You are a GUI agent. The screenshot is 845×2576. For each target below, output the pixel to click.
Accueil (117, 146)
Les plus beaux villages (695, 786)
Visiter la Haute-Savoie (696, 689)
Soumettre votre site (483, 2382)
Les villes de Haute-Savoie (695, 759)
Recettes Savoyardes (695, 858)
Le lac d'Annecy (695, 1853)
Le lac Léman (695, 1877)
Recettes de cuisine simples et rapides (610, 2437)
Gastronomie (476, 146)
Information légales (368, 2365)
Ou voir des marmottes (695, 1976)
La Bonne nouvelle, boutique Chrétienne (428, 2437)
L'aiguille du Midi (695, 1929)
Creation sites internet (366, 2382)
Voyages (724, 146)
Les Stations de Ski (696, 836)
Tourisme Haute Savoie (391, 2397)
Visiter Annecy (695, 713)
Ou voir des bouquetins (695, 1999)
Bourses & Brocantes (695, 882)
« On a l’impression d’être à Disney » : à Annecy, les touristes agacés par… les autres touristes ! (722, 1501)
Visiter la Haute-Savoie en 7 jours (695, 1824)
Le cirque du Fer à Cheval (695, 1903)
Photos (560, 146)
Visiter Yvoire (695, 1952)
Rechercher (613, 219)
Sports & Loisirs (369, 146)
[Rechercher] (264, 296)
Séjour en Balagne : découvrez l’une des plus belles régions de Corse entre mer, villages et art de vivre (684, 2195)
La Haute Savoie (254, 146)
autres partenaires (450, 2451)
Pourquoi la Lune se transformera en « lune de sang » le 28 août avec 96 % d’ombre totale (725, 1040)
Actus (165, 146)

* TRY IT: Where a line in the material above holds "Recettes", copy that line.

* WRITTEN RESPONSE:
Recettes Savoyardes (695, 858)
Recettes de cuisine simples et rapides (610, 2437)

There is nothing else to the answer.